Aprende a detectar las estafas más comunes que utilizan los scammers: phishing, pharming, vishing y smishing
En la era digital, las estafas en línea se han convertido en una de las amenazas más frecuentes para usuarios y empresas. Comprender las variantes del scamming, como farming, phishing, vishing y smishing, es crucial para protegerse.
¿Qué es el scamming y cuáles son sus variantes?
El scamming es un término amplio que engloba cualquier forma de fraude digital.

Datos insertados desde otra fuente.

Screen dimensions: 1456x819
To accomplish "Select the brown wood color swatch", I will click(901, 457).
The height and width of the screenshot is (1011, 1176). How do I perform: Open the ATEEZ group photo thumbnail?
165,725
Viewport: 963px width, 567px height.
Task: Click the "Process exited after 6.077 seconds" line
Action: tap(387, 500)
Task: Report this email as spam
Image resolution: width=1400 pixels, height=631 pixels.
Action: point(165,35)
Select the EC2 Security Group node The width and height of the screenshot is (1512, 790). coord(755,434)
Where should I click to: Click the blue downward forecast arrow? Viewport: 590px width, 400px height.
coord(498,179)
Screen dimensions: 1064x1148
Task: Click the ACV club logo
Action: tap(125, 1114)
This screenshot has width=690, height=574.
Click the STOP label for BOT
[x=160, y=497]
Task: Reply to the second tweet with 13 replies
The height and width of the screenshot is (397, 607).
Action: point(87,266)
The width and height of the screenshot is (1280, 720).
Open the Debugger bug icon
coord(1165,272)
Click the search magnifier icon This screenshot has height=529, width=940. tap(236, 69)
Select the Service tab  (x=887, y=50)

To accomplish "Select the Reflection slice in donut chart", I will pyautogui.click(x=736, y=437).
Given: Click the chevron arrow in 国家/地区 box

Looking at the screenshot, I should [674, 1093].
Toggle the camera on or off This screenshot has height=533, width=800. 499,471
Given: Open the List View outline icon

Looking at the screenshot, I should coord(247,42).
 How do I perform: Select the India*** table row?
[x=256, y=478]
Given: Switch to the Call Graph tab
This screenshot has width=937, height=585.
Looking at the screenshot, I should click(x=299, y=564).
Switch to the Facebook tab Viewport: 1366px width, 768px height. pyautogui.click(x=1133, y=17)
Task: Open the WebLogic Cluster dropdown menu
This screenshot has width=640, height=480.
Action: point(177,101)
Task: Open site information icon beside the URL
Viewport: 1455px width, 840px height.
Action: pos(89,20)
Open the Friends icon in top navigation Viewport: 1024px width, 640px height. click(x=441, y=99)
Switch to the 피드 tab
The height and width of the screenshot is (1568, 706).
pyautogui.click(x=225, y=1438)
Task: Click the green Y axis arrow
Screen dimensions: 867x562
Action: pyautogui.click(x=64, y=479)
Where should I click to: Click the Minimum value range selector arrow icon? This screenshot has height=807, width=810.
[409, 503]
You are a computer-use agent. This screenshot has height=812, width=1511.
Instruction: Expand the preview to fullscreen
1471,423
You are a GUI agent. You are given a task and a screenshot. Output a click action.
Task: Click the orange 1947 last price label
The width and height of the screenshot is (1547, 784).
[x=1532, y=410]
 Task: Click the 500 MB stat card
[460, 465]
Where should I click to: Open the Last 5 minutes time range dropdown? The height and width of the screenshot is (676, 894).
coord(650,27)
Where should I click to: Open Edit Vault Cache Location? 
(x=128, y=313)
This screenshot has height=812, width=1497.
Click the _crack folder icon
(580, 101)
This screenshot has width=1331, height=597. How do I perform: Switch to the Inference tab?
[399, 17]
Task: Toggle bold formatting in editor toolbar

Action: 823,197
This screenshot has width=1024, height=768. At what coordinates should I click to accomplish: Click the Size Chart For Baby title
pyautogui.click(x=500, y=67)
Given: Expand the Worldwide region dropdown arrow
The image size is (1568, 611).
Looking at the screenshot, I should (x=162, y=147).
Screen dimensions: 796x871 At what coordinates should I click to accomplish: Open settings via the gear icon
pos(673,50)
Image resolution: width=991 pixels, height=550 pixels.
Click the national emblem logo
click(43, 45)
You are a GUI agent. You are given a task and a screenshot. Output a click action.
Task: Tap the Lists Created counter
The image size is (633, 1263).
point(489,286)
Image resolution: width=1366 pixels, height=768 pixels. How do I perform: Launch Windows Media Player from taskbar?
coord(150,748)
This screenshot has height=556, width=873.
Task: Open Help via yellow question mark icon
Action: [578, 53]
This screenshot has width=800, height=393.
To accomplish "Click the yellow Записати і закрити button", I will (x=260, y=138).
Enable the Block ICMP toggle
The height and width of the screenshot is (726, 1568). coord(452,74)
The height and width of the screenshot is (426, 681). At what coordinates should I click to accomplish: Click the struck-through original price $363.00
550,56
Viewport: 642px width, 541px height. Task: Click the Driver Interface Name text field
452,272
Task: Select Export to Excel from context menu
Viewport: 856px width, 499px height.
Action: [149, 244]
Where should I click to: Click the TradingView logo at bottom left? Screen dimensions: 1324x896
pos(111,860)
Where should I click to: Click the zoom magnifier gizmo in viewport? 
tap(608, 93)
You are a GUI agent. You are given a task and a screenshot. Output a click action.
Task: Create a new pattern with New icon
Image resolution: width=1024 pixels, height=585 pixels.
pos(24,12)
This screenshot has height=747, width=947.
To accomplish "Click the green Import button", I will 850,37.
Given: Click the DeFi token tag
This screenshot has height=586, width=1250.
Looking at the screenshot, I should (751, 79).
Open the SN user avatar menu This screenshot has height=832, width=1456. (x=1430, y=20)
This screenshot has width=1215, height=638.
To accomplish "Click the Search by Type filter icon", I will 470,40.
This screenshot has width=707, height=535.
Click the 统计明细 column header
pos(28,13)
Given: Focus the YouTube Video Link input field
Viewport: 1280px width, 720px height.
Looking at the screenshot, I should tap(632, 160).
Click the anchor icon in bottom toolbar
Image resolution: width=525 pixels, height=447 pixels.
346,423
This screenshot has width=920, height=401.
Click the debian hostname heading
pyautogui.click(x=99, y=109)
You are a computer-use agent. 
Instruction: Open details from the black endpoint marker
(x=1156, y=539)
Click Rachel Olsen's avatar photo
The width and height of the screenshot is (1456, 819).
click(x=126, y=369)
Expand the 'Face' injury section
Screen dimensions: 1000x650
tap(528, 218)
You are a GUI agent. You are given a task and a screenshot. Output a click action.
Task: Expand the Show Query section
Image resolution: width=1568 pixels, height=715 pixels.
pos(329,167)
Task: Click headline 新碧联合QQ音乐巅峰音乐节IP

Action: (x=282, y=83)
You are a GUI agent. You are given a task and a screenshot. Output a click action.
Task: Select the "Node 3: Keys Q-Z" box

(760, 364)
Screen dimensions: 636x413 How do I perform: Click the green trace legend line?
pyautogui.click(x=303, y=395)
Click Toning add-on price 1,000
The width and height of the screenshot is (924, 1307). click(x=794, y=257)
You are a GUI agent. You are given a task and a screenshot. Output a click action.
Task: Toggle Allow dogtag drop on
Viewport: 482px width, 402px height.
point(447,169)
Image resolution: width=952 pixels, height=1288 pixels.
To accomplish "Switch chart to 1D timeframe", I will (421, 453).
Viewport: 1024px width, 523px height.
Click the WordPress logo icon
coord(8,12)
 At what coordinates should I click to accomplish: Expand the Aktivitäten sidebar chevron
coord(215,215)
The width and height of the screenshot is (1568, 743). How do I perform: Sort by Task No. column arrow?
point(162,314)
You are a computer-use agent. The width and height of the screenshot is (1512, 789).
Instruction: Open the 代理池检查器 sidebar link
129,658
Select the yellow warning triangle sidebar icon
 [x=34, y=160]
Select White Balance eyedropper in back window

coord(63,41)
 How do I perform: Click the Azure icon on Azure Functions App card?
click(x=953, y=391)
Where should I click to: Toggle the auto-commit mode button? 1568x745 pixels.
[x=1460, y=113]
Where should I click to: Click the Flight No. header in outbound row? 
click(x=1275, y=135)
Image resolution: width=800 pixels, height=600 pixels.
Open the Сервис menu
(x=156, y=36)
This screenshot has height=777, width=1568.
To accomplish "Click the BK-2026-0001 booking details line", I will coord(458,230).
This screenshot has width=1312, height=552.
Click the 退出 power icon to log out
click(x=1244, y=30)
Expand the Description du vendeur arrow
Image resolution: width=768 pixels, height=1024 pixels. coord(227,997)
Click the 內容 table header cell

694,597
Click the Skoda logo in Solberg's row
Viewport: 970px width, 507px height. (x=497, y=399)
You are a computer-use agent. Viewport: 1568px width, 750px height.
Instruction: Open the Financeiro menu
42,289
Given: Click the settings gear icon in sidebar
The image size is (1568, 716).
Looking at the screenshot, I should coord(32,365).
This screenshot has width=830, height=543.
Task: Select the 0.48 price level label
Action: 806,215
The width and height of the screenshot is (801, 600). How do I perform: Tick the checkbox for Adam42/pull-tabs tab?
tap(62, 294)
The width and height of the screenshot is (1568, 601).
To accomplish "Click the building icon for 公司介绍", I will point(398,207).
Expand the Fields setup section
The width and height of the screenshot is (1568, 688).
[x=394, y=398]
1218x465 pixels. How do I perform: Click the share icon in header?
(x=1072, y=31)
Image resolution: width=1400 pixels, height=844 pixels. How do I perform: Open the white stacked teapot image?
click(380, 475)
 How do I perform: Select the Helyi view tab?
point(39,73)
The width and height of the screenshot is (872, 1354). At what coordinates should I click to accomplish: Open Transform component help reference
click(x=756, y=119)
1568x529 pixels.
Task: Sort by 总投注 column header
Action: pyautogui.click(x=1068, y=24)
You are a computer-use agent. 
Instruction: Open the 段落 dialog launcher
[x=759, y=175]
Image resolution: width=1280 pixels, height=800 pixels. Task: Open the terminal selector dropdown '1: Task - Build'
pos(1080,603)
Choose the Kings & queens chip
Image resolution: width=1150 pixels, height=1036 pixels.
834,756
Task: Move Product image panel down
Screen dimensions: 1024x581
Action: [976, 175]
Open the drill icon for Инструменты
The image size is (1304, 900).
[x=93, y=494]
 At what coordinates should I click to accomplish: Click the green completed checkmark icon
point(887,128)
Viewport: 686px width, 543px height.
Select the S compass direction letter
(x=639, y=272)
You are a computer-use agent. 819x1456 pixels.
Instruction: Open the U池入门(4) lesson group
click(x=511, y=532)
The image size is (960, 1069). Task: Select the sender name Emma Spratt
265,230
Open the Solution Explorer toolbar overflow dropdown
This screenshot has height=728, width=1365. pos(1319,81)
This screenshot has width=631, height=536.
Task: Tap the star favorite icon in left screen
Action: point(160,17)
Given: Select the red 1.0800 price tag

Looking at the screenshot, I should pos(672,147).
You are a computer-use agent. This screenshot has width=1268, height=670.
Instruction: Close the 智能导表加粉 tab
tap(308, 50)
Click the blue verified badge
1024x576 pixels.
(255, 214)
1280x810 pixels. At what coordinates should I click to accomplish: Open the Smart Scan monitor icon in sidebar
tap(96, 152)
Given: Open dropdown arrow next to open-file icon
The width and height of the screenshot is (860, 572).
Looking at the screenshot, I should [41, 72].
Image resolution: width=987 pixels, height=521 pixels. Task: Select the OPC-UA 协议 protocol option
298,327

Entre sus principales tipos encontramos:
Phishing: Consiste en suplantar identidad, generalmente a través de correos o sitios web falsos, para robar información personal, como contraseñas o datos bancarios.
Vishing: Es una variante telefónica del phishing, donde los estafadores se hacen pasar por entidades financieras o de soporte técnico para obtener datos confidenciales.
Smishing: Se realiza mediante mensajes de texto, donde se envían links maliciosos o se solicitan datos personales.
Pharming: Es un ataque más sofisticado, donde se manipulan los DNS de un usuario para redirigirlo a sitios falsos, incluso sin que se dé cuenta.
Un ejemplo clásico de phishing es recibir un correo que imita a tu banco, solicitando que ingreses a un link.Vishing, por otro lado, podría ser una llamada simulando soporte técnico. Smishing se observa en SMS que alertan de un supuesto premio y piden confirmar tus datos. Pharming suele pasar desapercibido, pues modifica la ruta de tu navegador sin tu consentimiento.
Según estadísticas y tendencias, ¿cuál es la más común?
Según reportes recientes de ciberseguridad, el phishing lidera en frecuencia. Las campañas de phishing han aumentado un 40% en el último año, superando a smishing, vishing y farming. Esta técnica es preferida por su facilidad de ejecución y su alcance global.

Consejos para prevenir estafas
1. No proporciones datos sensibles por llamadas o mensajes no solicitados.
2. Usa autenticación en dos pasos.
3. Verifica siempre la URL de los sitios.
4. Mantén tus sistemas y antivirus actualizados.
Parte de la solución es estar informados sobre estas formas de scamming; es la primera barrera contra los ataques. No subestimes las señales de alerta: educarte y adoptar buenas prácticas digitales es la clave para evitar ser víctima.